Lost Seasons Tell 2014 Story for Cincinnati Reds, Arizona Diamondbacks
The Cincinnati Reds were good enough heading into the 2014 season that they could afford to let starting pitcher Bronson Arroyo walk out the door unfettered after eight years to sign a a two-year, $23.5-million deal with the Arizona Diamondbacks. Maybe the Wild Card Reds had the better chance of improving upon their 2013 season than the D-Backs did after their second-place NL West finish, but both had legitimately high hopes.
Not now. With the Reds battling through a rash of injuries to arrive at the All-Star break just 1.5 games out of first place in the NL Central, the second half of the season did look bright before a total collapse on offense in the absence of Joey Votto and Brandon Phillips.

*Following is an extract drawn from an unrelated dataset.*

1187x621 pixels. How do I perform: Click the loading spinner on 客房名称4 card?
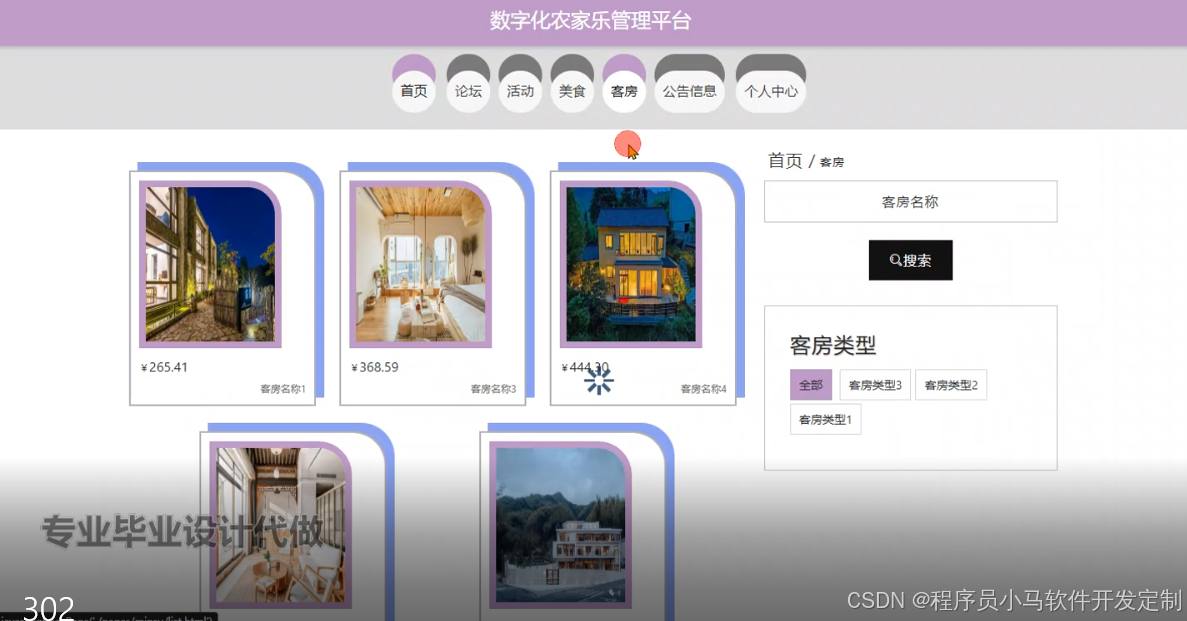598,380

Those injuries left the Reds stuck in seemingly insurmountable mire with just a barely perceptible postseason pulse and now a .500 record.
The D-Backs’ plight began much earlier when a 9-22 start to the season left them with a long, long string to play out.
The current series between the Reds and D-Backs might not have been slated as a must-see, marquee matchup between two division contenders at the start of the season, but there was certainly more to expect than the morbid curiosity of watching two teams in the midst of disastrous seasons.
And an Arroyo homecoming for the series now unfolding in Cincinnati would have gotten a lot of play in Reds Country if the rubber-armed innings-eater hadn’t suddenly turned mortal as a member of the D-Backs and found himself requiring season-ending Tommy John surgery.
But instead, the Reds vs. D-Backs is now more of a showcase for the non-waiver trade deadline on Thursday, and the postseason roster acquisition deadline at the end of August. And for those players who will remain with their respective teams throughout the rest of this season, it’s just another ongoing audition to win or keep a starting spot next year and perhaps earn more money.